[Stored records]
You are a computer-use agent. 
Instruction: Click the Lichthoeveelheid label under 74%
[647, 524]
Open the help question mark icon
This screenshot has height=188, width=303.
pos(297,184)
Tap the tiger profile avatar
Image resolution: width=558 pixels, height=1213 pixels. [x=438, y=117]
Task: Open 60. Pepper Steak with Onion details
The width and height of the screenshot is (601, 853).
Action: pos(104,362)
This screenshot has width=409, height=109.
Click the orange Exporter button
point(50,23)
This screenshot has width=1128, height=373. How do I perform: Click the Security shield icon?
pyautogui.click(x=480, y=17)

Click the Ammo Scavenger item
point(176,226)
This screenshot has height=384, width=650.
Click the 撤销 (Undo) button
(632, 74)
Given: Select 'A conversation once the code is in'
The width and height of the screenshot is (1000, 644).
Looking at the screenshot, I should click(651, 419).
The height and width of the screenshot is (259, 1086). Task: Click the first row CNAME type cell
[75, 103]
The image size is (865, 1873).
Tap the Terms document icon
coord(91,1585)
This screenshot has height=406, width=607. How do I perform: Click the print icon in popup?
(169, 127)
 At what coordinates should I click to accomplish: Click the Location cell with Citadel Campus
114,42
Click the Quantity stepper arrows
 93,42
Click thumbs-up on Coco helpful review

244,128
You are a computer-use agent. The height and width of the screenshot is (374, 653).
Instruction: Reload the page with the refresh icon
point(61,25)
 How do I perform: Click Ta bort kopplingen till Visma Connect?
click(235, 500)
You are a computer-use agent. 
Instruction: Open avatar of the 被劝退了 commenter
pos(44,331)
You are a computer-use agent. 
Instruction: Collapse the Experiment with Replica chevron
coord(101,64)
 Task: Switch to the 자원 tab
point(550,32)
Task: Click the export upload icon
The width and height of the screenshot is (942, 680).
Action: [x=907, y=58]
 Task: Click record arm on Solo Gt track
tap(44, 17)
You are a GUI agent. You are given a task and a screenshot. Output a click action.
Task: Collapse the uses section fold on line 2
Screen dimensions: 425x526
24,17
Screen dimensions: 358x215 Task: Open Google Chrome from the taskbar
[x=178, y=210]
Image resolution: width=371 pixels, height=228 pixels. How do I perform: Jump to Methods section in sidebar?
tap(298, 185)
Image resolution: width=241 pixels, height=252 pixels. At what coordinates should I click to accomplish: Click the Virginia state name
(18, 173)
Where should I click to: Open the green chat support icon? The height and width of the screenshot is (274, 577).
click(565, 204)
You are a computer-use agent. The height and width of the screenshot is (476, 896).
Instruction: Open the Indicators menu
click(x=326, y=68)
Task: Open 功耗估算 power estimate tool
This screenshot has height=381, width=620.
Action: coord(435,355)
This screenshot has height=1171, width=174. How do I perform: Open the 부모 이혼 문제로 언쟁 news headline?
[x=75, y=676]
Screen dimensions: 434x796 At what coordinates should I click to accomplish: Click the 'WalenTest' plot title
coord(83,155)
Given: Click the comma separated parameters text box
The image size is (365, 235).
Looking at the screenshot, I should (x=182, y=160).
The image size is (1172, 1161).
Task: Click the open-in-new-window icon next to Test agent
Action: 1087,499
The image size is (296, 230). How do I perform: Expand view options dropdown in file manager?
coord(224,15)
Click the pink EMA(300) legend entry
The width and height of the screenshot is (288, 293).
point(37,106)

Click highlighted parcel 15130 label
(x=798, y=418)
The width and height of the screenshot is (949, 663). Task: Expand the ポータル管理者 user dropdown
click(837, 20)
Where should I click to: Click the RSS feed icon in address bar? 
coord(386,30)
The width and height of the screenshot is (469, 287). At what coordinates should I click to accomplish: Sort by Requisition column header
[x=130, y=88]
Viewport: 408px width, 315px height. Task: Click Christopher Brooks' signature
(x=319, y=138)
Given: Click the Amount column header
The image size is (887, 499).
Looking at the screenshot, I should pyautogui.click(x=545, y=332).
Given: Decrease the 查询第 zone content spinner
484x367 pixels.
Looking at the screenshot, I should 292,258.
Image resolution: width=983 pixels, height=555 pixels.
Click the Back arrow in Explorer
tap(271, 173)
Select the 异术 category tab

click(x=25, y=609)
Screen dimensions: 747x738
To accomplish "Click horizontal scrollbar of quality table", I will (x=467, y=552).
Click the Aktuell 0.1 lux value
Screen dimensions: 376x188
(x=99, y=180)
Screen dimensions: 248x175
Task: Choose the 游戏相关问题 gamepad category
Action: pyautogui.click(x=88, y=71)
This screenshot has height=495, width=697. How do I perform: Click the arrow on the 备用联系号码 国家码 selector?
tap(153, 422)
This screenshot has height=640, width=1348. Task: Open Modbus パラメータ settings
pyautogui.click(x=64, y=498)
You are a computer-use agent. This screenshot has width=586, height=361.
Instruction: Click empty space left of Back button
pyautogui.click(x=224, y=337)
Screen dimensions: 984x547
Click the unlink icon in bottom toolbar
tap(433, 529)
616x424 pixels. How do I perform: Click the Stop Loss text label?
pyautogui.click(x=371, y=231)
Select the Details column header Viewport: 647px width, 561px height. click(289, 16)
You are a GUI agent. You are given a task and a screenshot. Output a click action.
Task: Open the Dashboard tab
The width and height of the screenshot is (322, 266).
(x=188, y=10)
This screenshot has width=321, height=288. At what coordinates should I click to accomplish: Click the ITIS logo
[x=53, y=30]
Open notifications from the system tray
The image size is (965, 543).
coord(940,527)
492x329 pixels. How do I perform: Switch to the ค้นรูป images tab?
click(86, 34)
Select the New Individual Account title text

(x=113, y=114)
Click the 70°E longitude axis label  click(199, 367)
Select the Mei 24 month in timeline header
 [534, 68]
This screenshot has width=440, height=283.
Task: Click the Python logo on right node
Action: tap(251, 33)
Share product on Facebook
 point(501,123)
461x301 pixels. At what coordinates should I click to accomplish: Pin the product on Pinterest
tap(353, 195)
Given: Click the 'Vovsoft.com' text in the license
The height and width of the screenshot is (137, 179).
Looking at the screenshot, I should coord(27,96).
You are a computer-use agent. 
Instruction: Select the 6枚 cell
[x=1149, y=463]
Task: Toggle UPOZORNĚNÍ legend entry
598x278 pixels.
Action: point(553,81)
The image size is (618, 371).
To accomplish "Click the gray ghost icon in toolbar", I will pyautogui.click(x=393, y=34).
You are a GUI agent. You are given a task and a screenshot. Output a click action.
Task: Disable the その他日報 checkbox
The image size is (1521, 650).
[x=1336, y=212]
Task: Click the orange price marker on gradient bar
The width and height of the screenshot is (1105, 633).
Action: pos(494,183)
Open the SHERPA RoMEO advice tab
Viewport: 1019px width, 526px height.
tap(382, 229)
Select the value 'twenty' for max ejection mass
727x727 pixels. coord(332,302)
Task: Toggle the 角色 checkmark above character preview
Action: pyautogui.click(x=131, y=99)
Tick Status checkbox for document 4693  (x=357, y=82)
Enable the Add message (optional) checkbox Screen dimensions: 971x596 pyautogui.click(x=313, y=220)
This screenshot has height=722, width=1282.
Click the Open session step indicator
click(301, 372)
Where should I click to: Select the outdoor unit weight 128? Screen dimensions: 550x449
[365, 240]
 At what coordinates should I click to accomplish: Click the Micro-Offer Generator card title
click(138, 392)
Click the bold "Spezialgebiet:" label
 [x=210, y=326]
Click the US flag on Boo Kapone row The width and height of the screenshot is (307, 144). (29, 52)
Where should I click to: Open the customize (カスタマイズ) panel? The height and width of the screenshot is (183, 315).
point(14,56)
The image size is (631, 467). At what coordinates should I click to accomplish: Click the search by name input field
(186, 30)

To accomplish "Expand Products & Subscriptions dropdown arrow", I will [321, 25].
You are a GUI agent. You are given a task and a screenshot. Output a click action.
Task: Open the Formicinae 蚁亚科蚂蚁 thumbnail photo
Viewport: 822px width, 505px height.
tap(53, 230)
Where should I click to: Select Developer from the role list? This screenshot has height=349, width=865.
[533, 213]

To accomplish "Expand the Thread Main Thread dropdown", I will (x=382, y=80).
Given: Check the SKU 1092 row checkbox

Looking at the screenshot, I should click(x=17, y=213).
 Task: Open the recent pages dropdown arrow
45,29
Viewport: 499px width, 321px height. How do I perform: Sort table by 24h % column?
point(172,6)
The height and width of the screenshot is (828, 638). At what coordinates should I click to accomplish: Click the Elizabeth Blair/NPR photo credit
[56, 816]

● **EXERCISE PROMPT**
Return every line from the entries that holds the string "entry".

● **RESULT OF THE EXERCISE**
Click the pink EMA(300) legend entry
Task: Toggle UPOZORNĚNÍ legend entry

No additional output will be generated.